How do I stay positive while experiencing the life of a human being with all its different facets? Sometimes we suffer physically. Sometimes we lose those close to us. Sometimes we lose a love relationship through betrayal. Sometimes we look out at the world and see the suffering of others or injustice or war. How do we still stay positive? I am pondering this question this morning, because I think it is really important to find the answer for ourselves. If we don’t we might lose the whole point of this life’s journey.
When I think of the word positive, it has a superficial quality to me. It might mean just keeping a stiff upper lip no matter what is happening. It might mean saying all is well when we do not feel it really is. What does it really mean to be positive or to be a positive thinker?
I remember when I first came to the Science of Mind and Spirit back in 1998. I was in probably one of the lowest and at the same time highest points of my life. I’d just ended a 27-year-old marriage. I had no money. I was in severe back pain due to seven months of sciatica. On the other side, I’d just moved to Los Angeles and was beginning to pursue an acting career at the age of 45. I was also falling in love with the person who would later be my husband. How did I stay positive at that low point, and what made me stick to this new philosophy, which was telling me I had the Power to change my life by changing my thinking?
As I look back, I see it was because I wanted change in my life more than I wanted to give into my physical experience.

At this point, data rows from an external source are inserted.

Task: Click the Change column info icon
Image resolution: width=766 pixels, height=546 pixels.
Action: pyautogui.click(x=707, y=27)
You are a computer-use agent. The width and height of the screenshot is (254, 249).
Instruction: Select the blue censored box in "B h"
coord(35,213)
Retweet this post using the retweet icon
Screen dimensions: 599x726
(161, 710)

I might not have fully believed it, but I wanted to believe what I was learning about the power of my thoughts. I wanted to believe that God was within me and not somewhere out there in the heavens. I wanted to experience something greater than what I was experiencing, and I was willing to do what it took to win. From the first day that I walked into that Religious Science Church and heard that I could have my heart’s desire, the truth of those words began to work upon me and I began to work with a new idea.
It took me many more months to move through my sciatica. I remember doing a performance where I had to stand for rehearsal for a couple of hours. I was in pain, but somehow the need to experience the joy of performing was greater than giving into my pain. Was I thinking positively? No, I wasn’t, but I was knowing that there must be a greater possibility than what I was experiencing. I believed what I was reading and began to work on it. I was following my joy. I was humble in that I wanted to learn. The things that were ailing me weren’t as important as the things I was learning. I finally had hope.

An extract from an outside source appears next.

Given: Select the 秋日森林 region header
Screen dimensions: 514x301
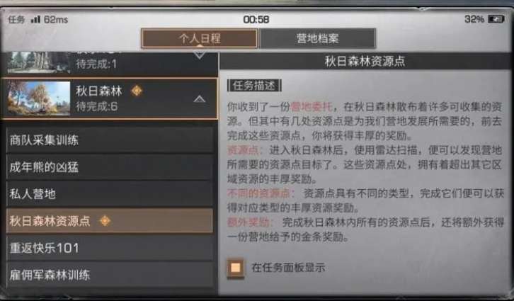Looking at the screenshot, I should [x=109, y=98].
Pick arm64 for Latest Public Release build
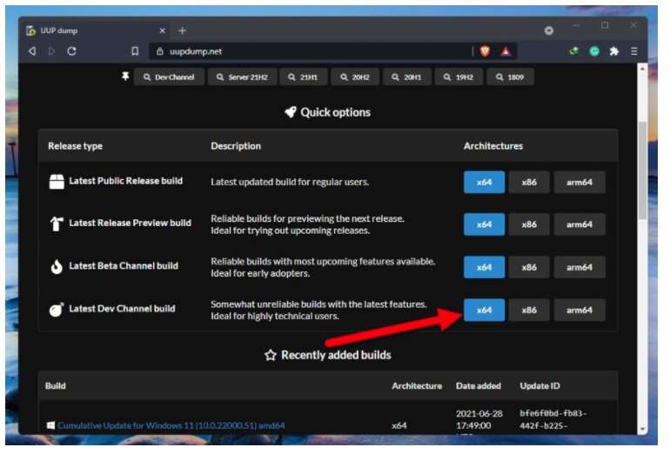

So, when someone asks me now how do you stay positive while at the same time experiencing the trials and tribulations of being human, I would say stop trying to be positive and begin to go within and learn about yourself. Practice the principles. I remember I spent a lot of time trying to make my physical pain go away. It didn’t work. What did work was the greater work on myself that I was doing.

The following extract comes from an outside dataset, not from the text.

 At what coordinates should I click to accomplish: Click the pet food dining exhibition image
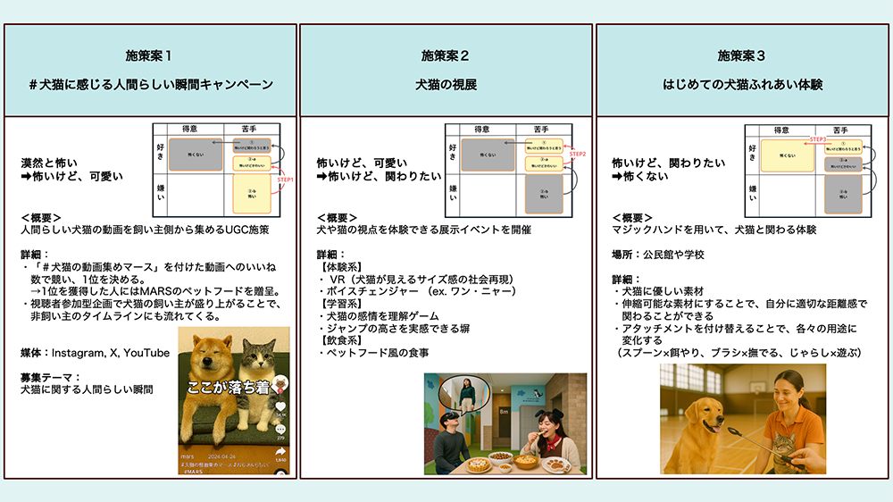(505, 423)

It’s a journey and we all approach it differently. However, what I know is that we are assured success. I have never been more happy in the whole of my 65 years. Yes, I still have moments of life’s trials, but my belief in good is stronger. It’s stronger because of the practice I’ve put in. God does change our brain and the way we think. As Ernest Holmes wrote, “A sense of real completion can only come to that soul that realizes its Unity with the Great Whole.”
I know it is true for all of us, and that we all have our own way of coming to this point. I also know it is a journey that never ends. There will always be a deeper knowing and more expansion.